Mugabe headed his Zanu-delegation. He seemed like a very slight figure, always wearing a scarf to guard against the British cold.

A very ascetic, very intense individual; very focused; he was very much a contrast to his major political opponent Joshua Nkomo, who was a large man given to emotional outbursts.

Mugabe was very much the counterpoint to that, an intellectual who knew exactly what he wanted. At that time he was portrayed in the British media as a terrorist.

I think he was aware that that was the label. But he knew exactly what he wanted and managed to get it all at Lancaster House.

Pent-up anger

During the conference, Mr Mugabe moved out of the London hotel provided for him by the British government. He was convinced it had been bugged, so that any discussions he might have been having with members of his delegation were being listened to by the British government.

I and anyone who met him were impressed by what seemed to be his very spartan lifestyle. He wasn’t given to overt luxury, certainly not to visitors.

That had probably come about as a result of the time he spent in prison and his early education, which was at the hands of Catholic Jesuits.

In a way there was a sense of pent-up anger I think. He kept the lid on for the most part, because he needed to at that time. Apparently, he was a very different character when he was back in Mozambique.

From the experience of former guerrillas who opposed his leadership it was clear that he was capable of extreme ruthlessness.

I don’t think Robert Mugabe has ever been a likable individual or cared much about being liked.

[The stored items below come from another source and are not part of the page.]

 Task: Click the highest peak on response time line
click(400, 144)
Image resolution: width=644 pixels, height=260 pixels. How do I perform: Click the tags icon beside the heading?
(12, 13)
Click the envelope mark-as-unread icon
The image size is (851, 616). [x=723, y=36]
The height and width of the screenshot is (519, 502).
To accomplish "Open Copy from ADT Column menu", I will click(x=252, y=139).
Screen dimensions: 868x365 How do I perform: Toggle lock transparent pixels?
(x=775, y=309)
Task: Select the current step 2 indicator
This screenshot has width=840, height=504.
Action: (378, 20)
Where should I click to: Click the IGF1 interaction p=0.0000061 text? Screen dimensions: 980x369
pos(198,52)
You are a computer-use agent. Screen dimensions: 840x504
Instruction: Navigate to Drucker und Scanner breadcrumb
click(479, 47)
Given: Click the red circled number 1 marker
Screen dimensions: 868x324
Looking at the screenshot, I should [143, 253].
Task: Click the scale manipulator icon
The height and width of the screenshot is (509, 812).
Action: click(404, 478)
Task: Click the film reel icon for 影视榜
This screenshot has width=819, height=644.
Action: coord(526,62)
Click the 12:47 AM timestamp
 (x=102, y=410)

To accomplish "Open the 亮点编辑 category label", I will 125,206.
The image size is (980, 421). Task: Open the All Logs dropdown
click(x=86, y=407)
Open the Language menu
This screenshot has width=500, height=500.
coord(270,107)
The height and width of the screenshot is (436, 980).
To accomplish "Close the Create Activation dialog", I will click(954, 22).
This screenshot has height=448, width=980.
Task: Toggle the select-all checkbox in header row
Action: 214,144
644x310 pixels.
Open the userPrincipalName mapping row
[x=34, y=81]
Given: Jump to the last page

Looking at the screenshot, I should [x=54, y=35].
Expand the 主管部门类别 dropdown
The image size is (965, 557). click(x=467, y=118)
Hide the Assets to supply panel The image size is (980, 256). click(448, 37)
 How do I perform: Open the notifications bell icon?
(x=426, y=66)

I think he wants to be respected and more latterly, he wants to be feared.

‘Gay mafia’
 
At one point, I put it to him: "Do you ever get out? Do you ever see the appalling state of your schools and hospitals?”
He said to me, "Julian, that is a very homosexual question.” At that time, the [British] government of Tony Blair contained a couple of ministers who were homosexual.

Mr Mugabe referred to them as "the gay mafia”. He thought homosexuals were out to get him.  And therefore, anybody who criticised him became "homosexual”.

All of these things became conflated in his mind. "If you are not for me, you are against me.”

He wasn’t the sort of person you could establish any sort of personal chemistry with. You were always aware of there being a certain distance. But that doesn’t mean to say he wasn’t capable of greeting you in a familiar way.

He used to make a point of attending cricket matches. The white spectators were always very pleased to see him there.
He was referred to affectionately as "Uncle Bob”. For me, it has always been an enigma as to at what point he changed.